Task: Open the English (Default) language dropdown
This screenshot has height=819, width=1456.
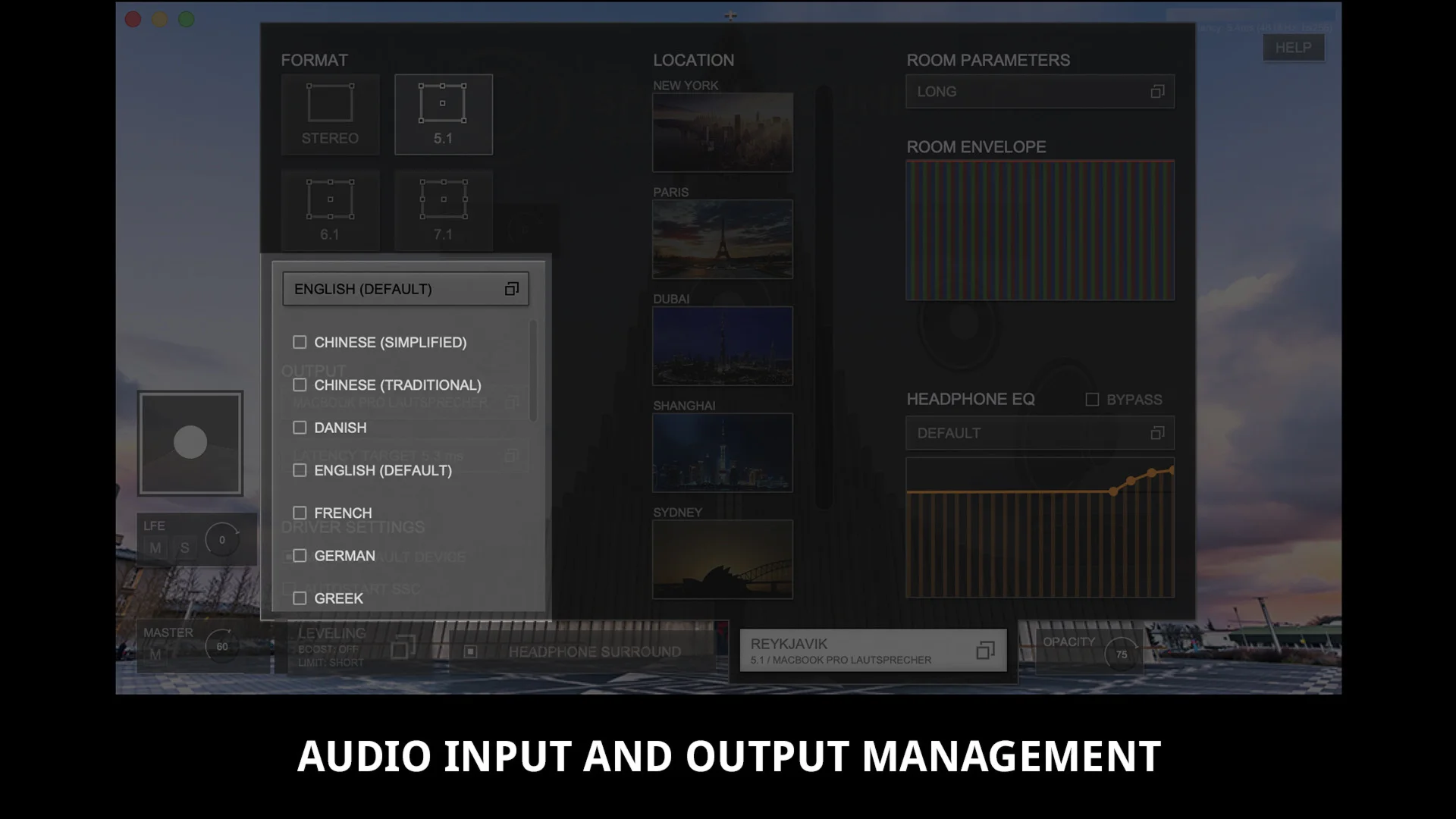Action: (406, 289)
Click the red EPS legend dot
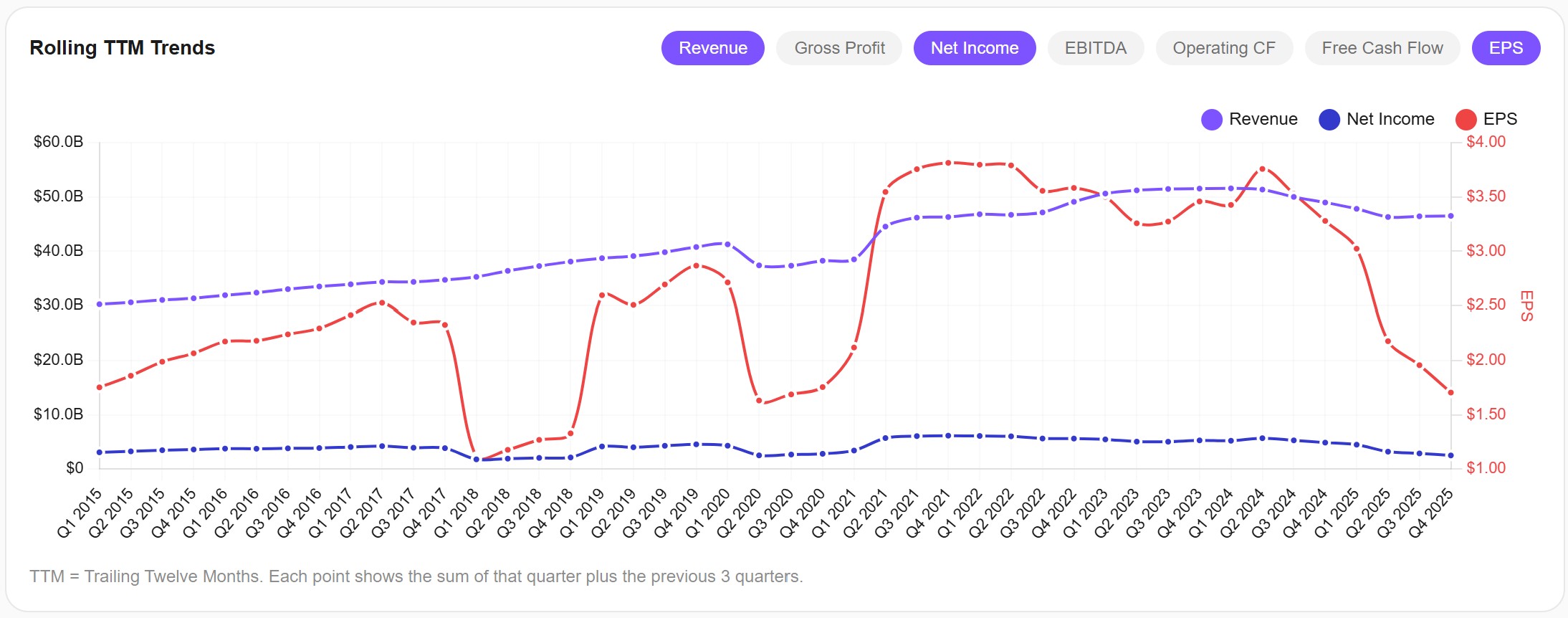 coord(1466,119)
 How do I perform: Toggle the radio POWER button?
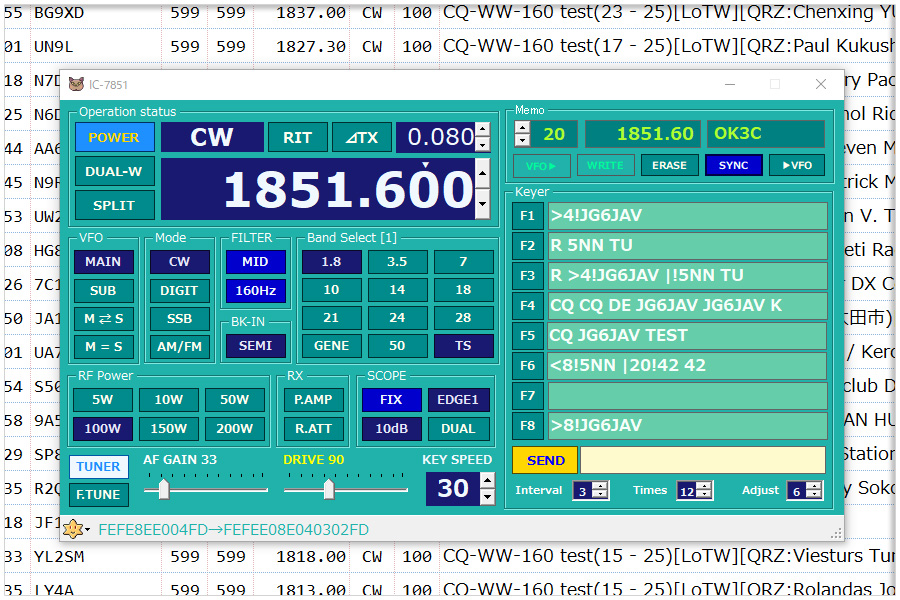[114, 137]
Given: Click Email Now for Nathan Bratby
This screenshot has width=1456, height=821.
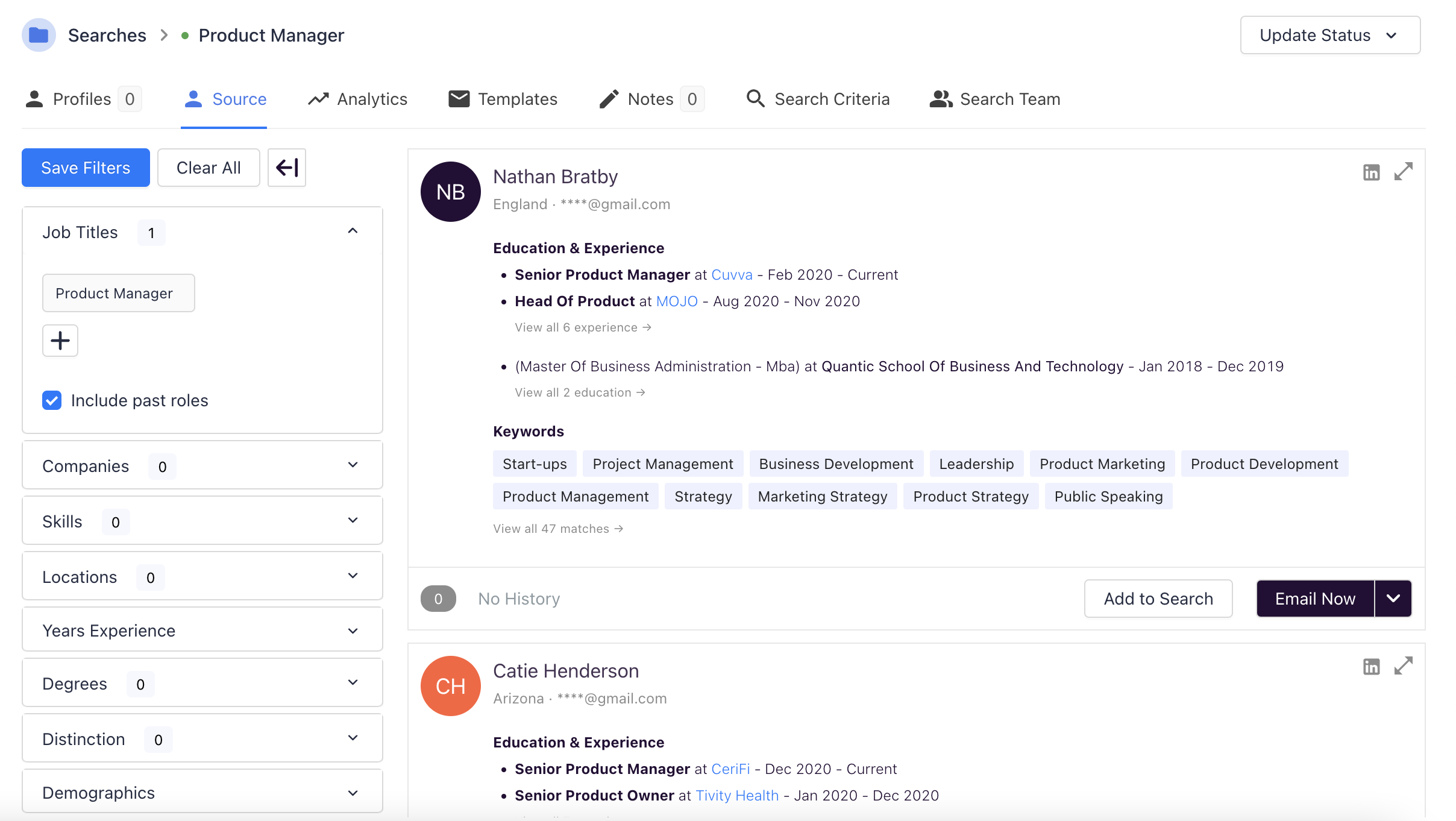Looking at the screenshot, I should pyautogui.click(x=1314, y=598).
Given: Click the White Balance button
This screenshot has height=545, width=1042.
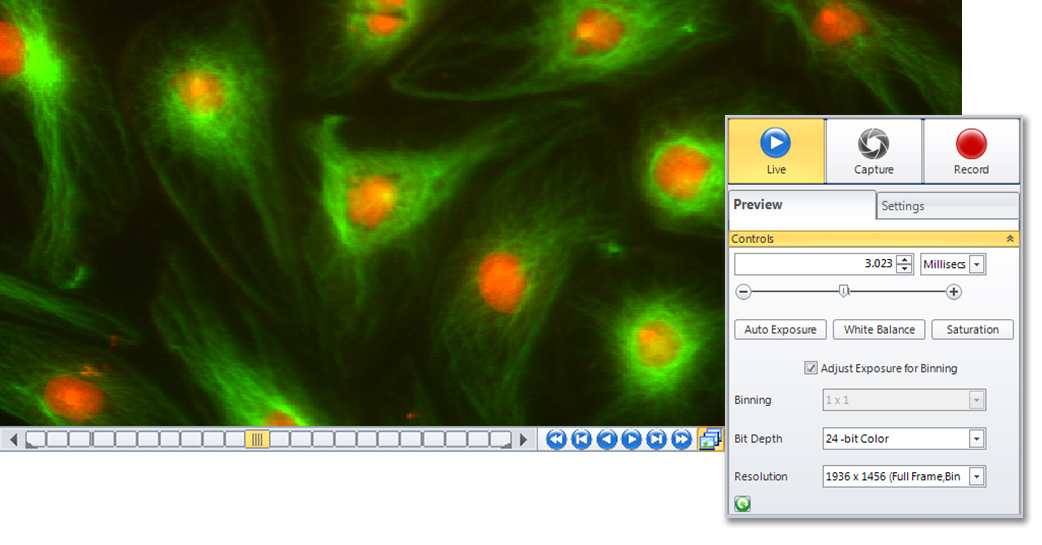Looking at the screenshot, I should tap(879, 330).
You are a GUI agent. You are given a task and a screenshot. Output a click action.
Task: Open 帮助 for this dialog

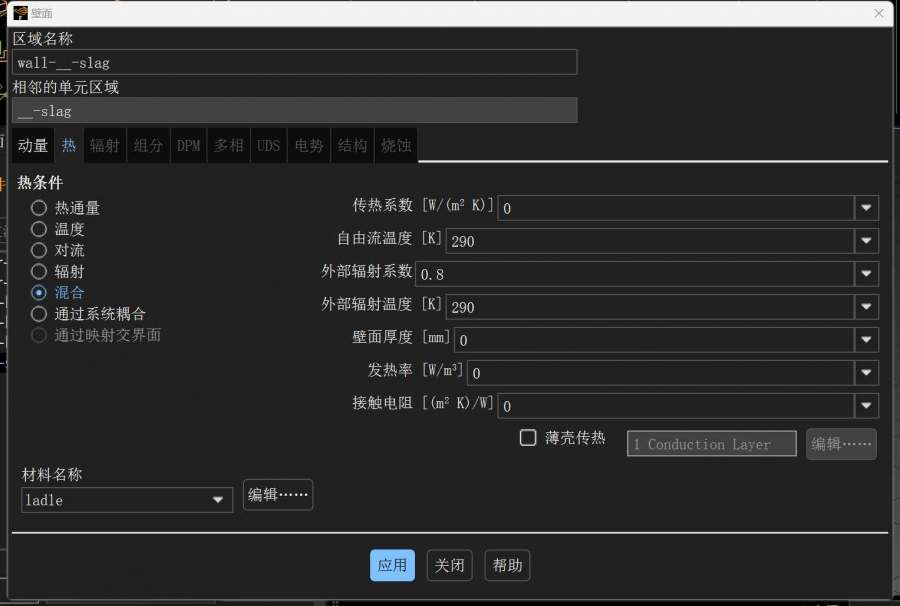click(x=507, y=565)
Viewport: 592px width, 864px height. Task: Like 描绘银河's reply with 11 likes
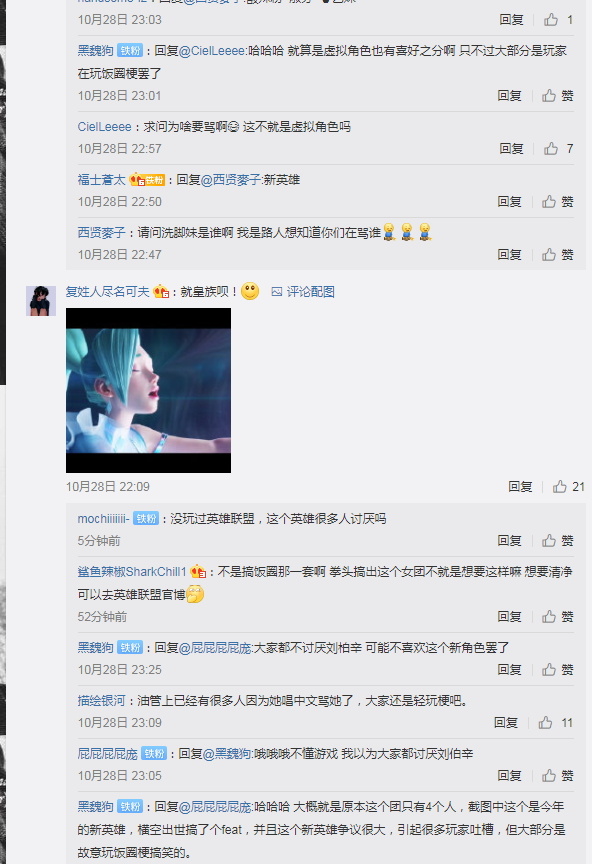click(x=555, y=722)
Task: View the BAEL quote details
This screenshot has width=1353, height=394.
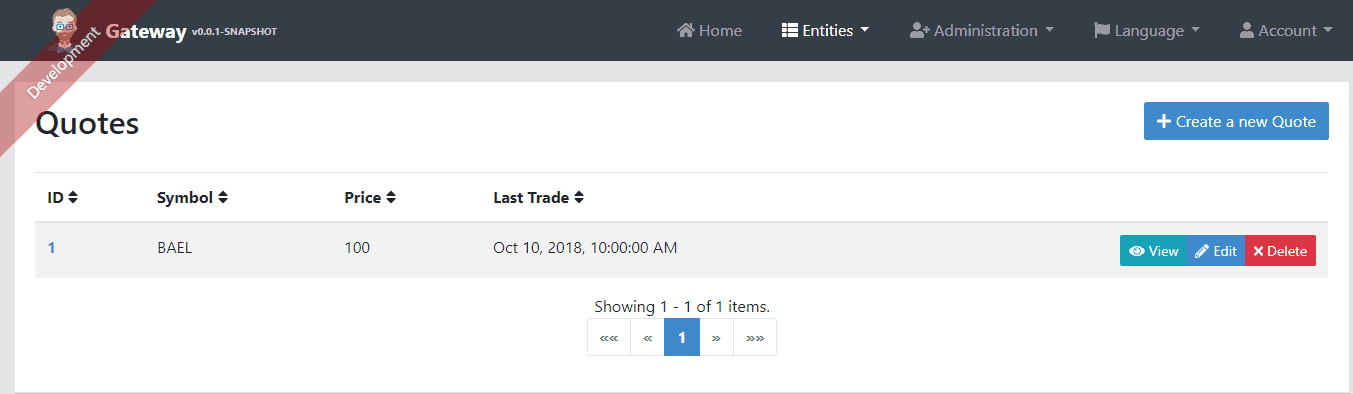Action: pos(1153,251)
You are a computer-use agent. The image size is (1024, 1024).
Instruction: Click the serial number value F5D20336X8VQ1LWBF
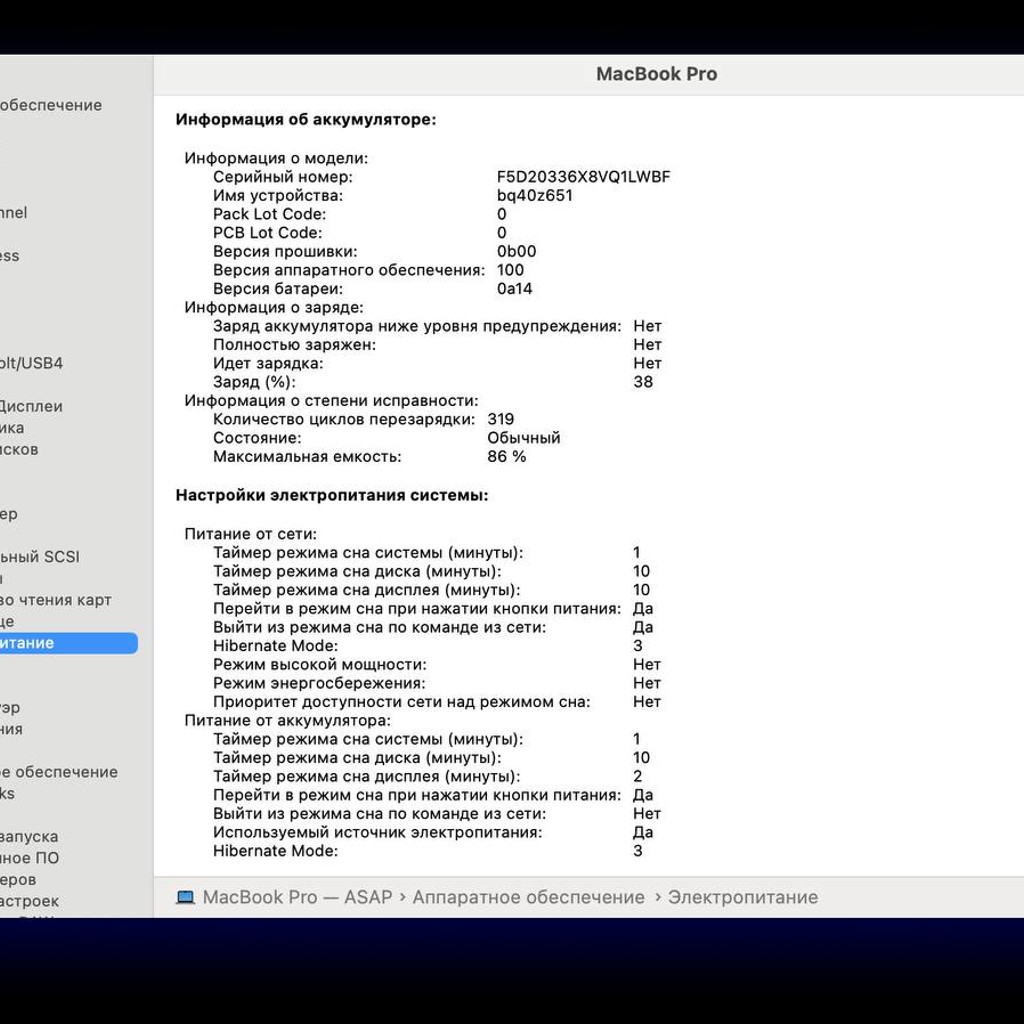(x=583, y=177)
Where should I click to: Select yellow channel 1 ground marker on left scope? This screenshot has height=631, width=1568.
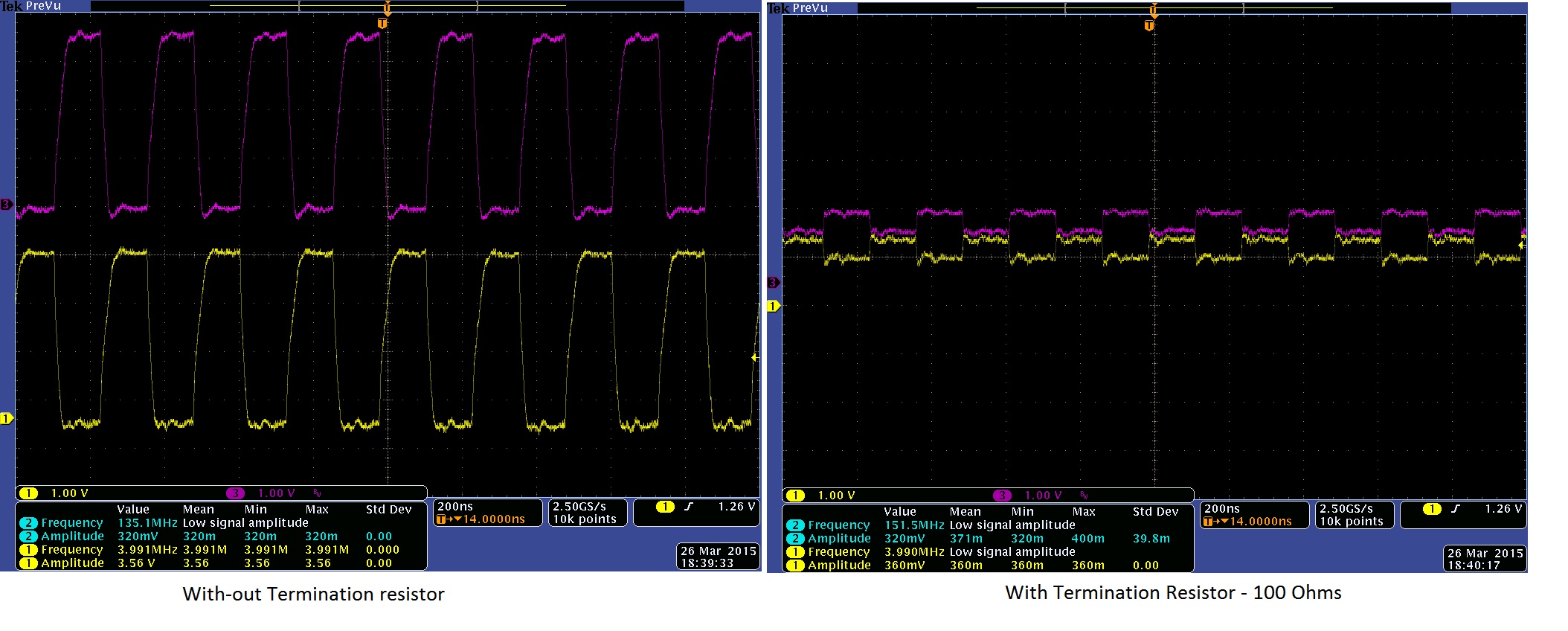[x=6, y=418]
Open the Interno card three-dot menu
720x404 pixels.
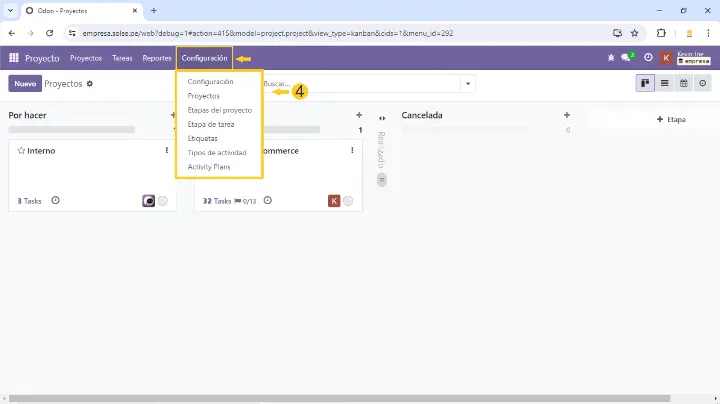[x=166, y=151]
###
**TASK TO CARRY OUT**. Rewrite the listing above with every "This screenshot has" swapped for "This image has" and all else unchanged, leaving out the pictures.

**EXPECTED OUTPUT**.
Task: Open the English (Default) language dropdown
This image has height=819, width=1456.
Action: (406, 289)
Click the red EPS legend dot
 coord(1466,119)
 How do I perform: Toggle the radio POWER button?
[114, 137]
Given: Click Email Now for Nathan Bratby
This image has width=1456, height=821.
Looking at the screenshot, I should pyautogui.click(x=1314, y=598).
Given: Click the White Balance button
This image has height=545, width=1042.
Looking at the screenshot, I should tap(879, 330).
You are a GUI agent. You are given a task and a screenshot. Output a click action.
Task: Open 帮助 for this dialog

click(x=507, y=565)
Viewport: 592px width, 864px height. Task: Like 描绘银河's reply with 11 likes
click(x=555, y=722)
Task: View the BAEL quote details
This image has width=1353, height=394.
Action: pos(1153,251)
You are a computer-use agent. The image size is (1024, 1024).
Instruction: Click the serial number value F5D20336X8VQ1LWBF
(x=583, y=177)
Where should I click to: Select yellow channel 1 ground marker on left scope? This image has height=631, width=1568.
[x=6, y=418]
Open the Interno card three-dot menu
720x404 pixels.
[x=166, y=151]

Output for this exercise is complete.